POLO ATIVO: INSTITUTO NACIONAL DO SEGURO SOCIAL - INSS
POLO PASSIVO:VERA LUCIA DE OLIVEIRA CELESTINO
REPRESENTANTE(S) POLO PASSIVO: PATRICIA MARIANO DA SILVA - MT11279-A, ODAIR DONIZETE RIBEIRO - SP109334-A e CANDIDO PARREIRA DUARTE NETO - SP86374-A
RELATOR(A):CANDICE LAVOCAT GALVAO JOBIM

PODER JUDICIÁRIO
TRIBUNAL REGIONAL FEDERAL DA PRIMEIRA REGIÃO
GABINETE DA DESEMBARGADORA FEDERAL CANDICE LAVOCAT GALVÃO JOBIM
APELAÇÃO CÍVEL (198)1011306-90.2019.4.01.9999
APELANTE: INSTITUTO NACIONAL DO SEGURO SOCIAL - INSS
APELADO: VERA LUCIA DE OLIVEIRA CELESTINO
RELATÓRIO
O EXMO. SR. JUIZ FEDERAL ALYSSON MAIA FONTENELE (RELATOR CONVOCADO):
Trata-se de apelação interposta pelo INSTITUTO NACIONAL DO SEGURO SOCIAL - INSS em face da sentença que deferiu o benefício de pensão por morte à parte autora, com termo inicial do benefício desde o requerimento administrativo formulado em 28/03/2017. Foi realizada audiência de instrução e julgamento em 10/05/2018.
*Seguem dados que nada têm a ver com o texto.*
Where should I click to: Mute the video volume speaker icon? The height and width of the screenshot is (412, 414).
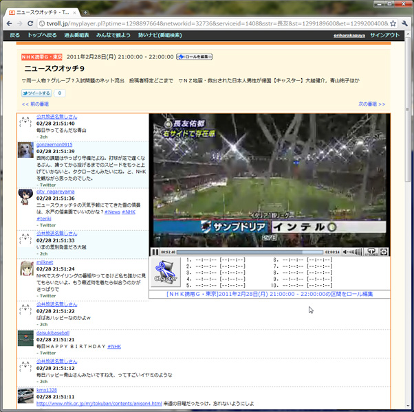pyautogui.click(x=346, y=252)
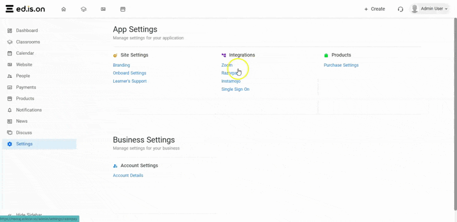Click the Calendar icon in sidebar

[x=10, y=53]
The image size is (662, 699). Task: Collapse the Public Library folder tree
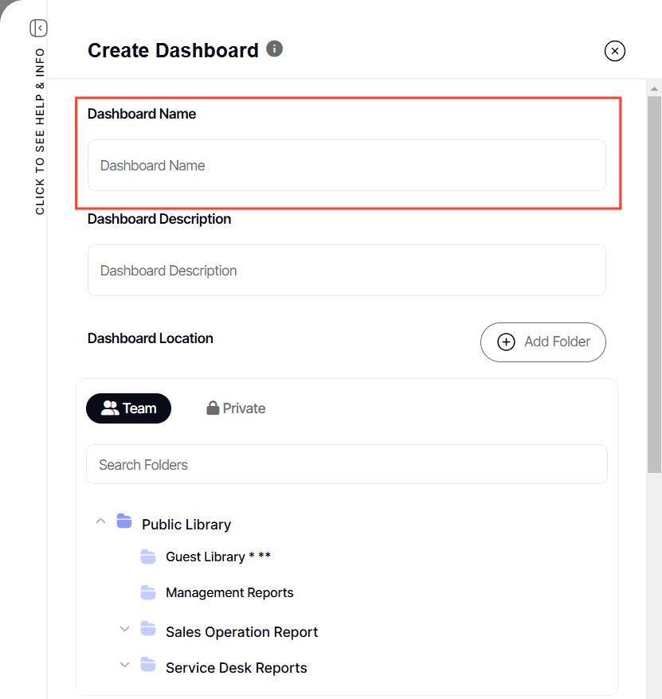click(100, 521)
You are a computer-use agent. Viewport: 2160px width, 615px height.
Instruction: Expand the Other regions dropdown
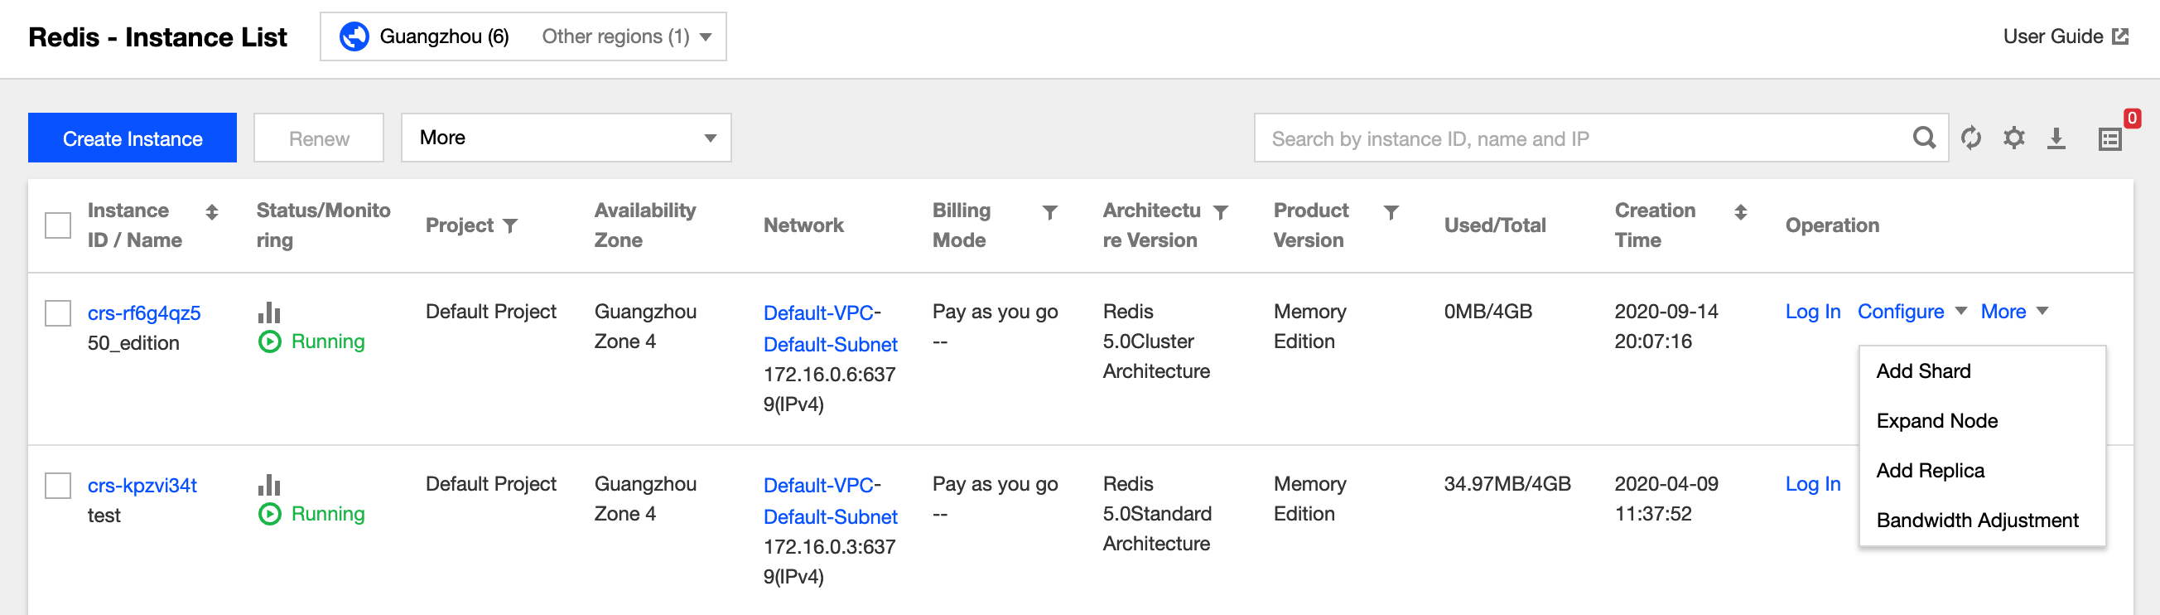coord(626,37)
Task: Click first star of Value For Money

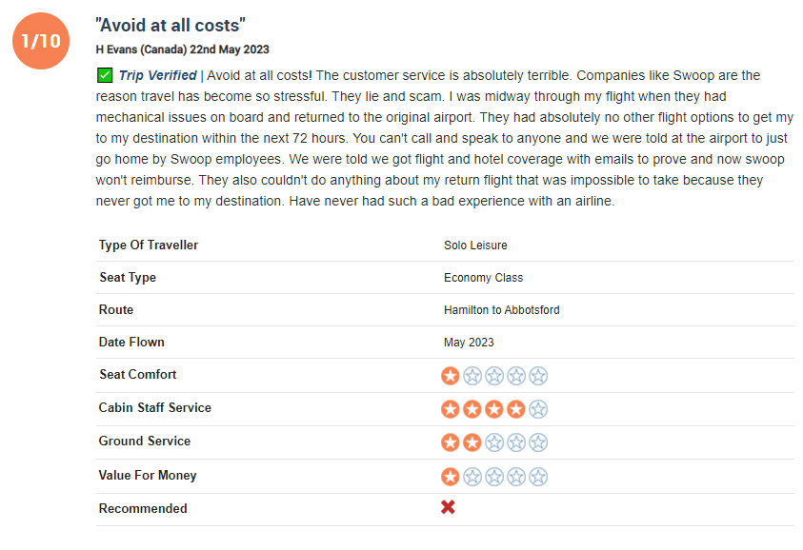Action: 451,477
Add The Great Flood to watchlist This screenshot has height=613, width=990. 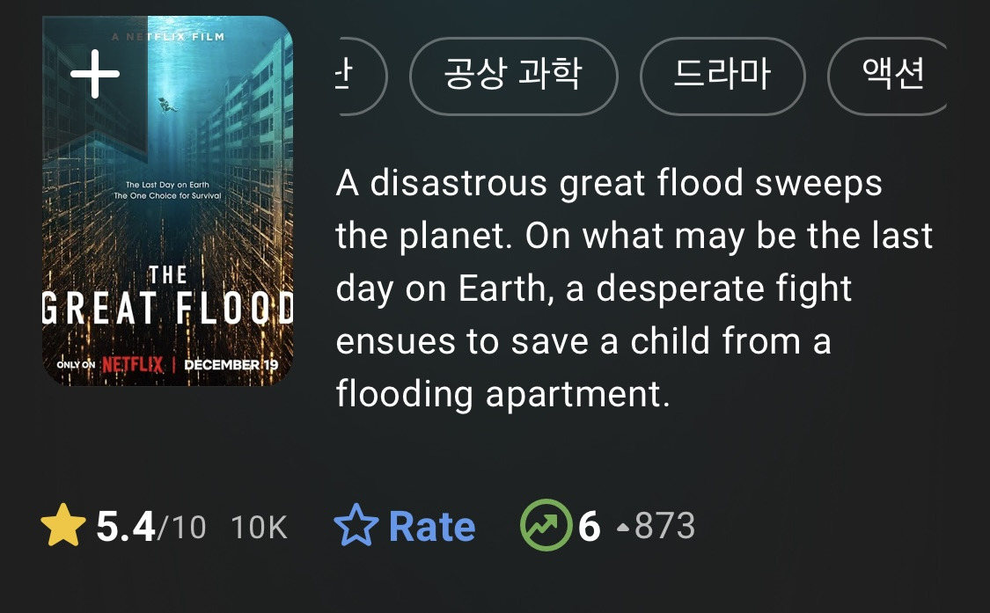(95, 74)
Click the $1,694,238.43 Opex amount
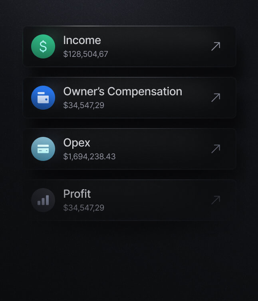 pos(89,157)
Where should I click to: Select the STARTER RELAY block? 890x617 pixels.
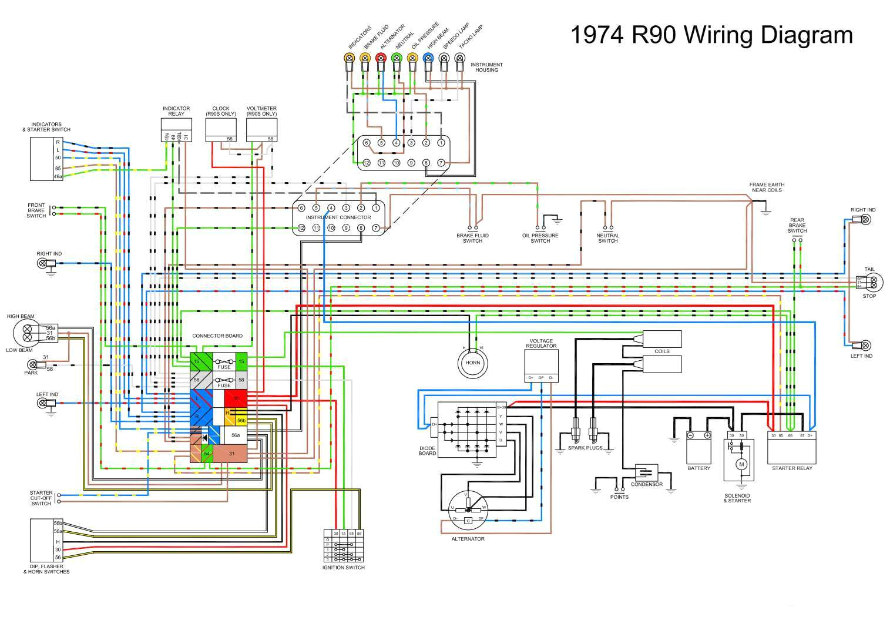click(x=793, y=450)
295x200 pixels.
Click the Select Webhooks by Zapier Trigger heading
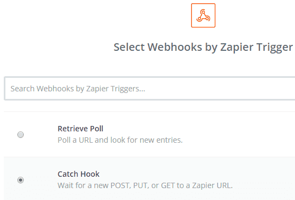[x=203, y=47]
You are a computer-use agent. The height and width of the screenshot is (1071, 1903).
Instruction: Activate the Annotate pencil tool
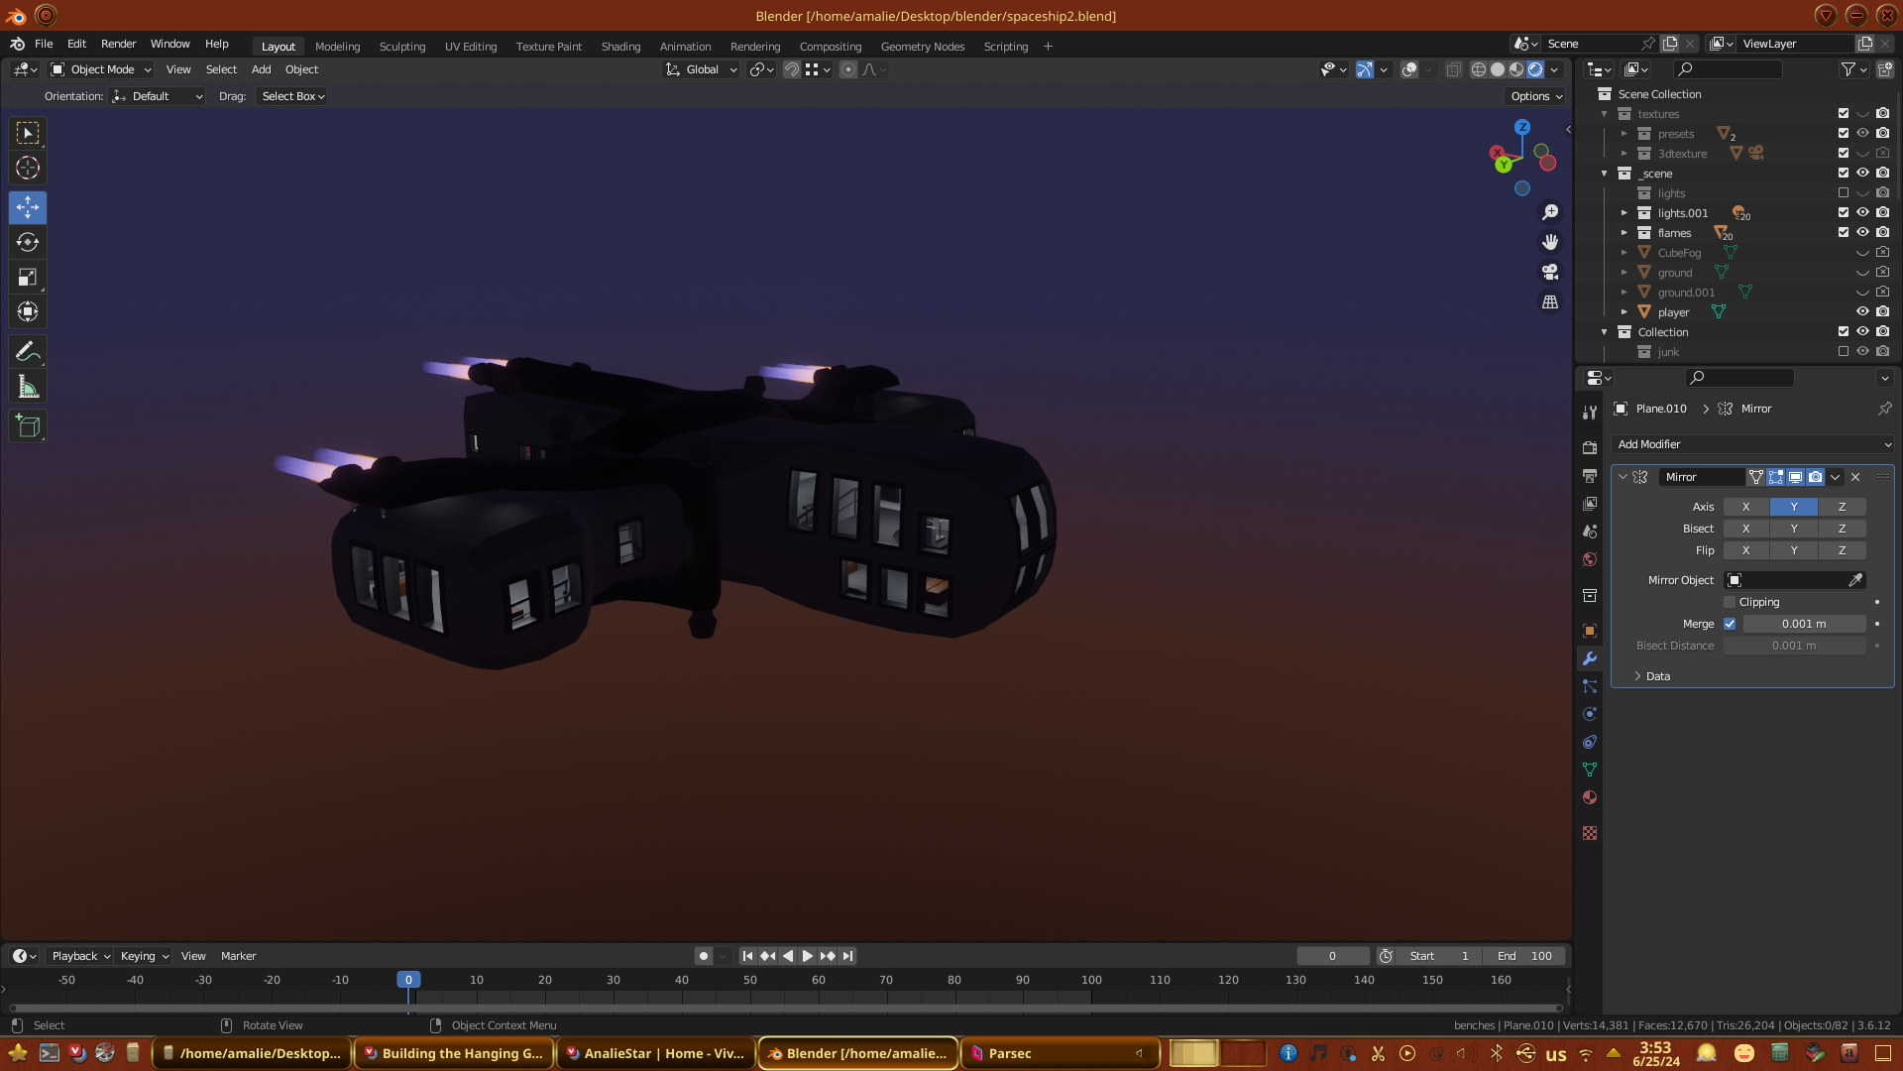28,352
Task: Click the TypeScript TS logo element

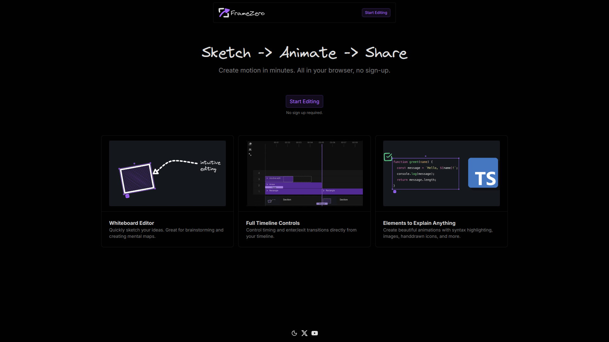Action: [483, 173]
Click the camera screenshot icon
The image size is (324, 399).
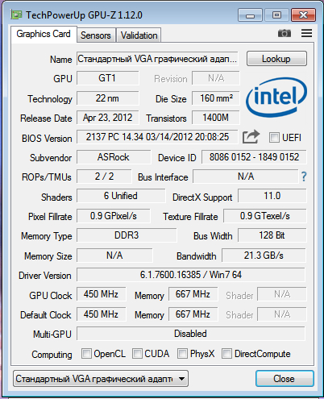(285, 33)
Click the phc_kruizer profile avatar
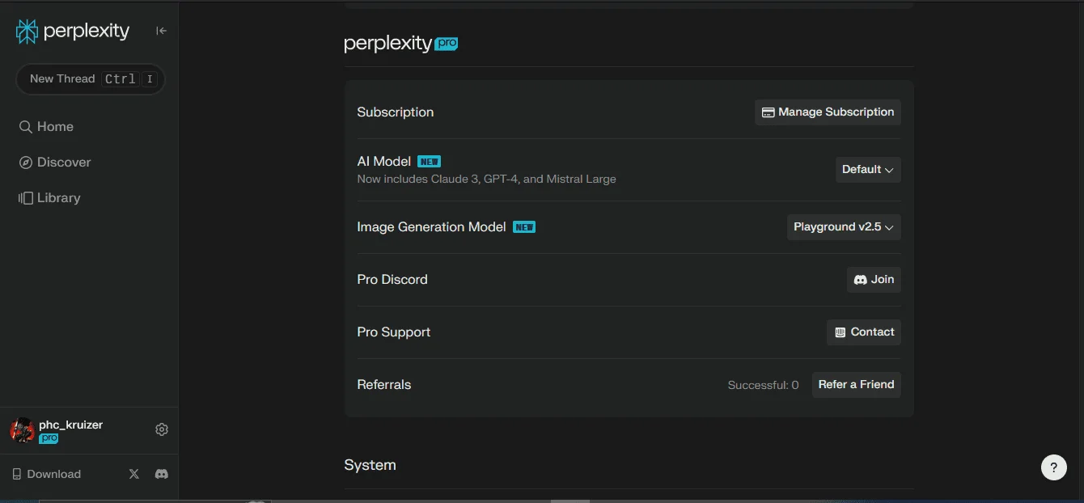 coord(22,430)
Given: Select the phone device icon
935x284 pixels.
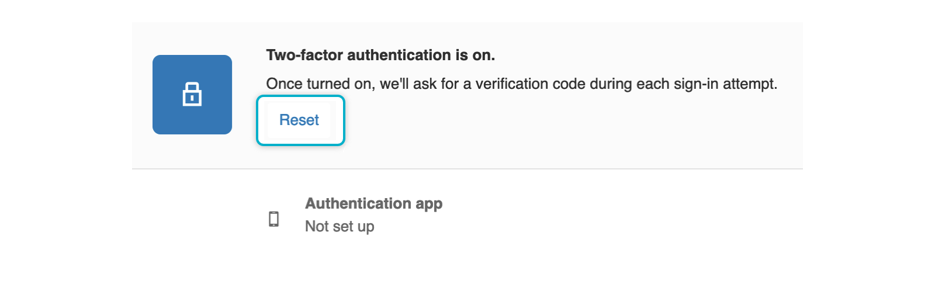Looking at the screenshot, I should coord(273,219).
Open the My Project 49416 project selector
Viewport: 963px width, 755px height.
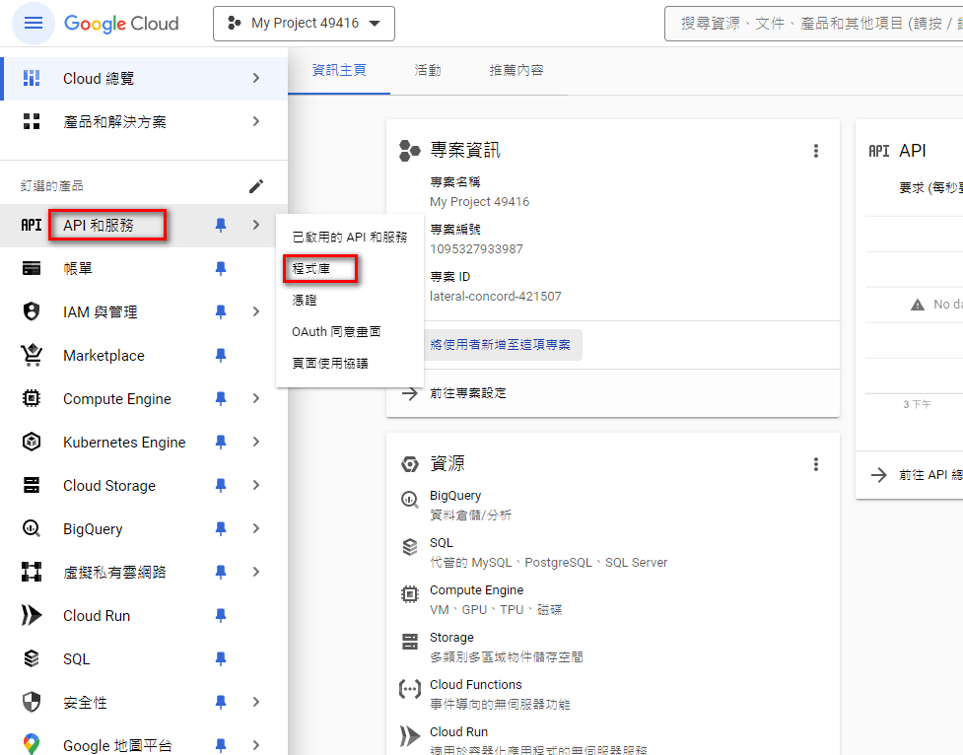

Em suas razões recursais (ID 18134958), o INSS alega que não foi realizada a perícia médica na presente demanda, já que o Sr. Paulo Roberto indicava incapaz, inclusive com documentos desta suposta incapacidade desde 2007, e não só a inicial, mas as próprias testemunhas indicaram seu afastamento do trabalho. Sustenta que, a depender da data fixada pelo médico perito acerca da DII, o de cujus não teria qualidade de segurado e a Sra. Vera não teria direito ao benefício de pensão por morte. Ademais, o falecimento do autor impediu que o INSS apreciasse o pedido administrativo de pensão por morte por razões alheias à vontade da autarquia. Por fim, assevera que o presente processo deve ser extinto por falta de interesse e/ou ser anulado para que seja realizada a perícia médica ainda que de forma indireta para verificar se persistia a condição de segurado do de cujus. Requer, de forma subsidiária, a aplicação integral do art. 1°-F da Lei n° 9.494/97, em razão da modulação dos efeitos temporais das ADIs 4425 e 4357, nos termos da decisão proferida pelo Supremo Tribunal Federal.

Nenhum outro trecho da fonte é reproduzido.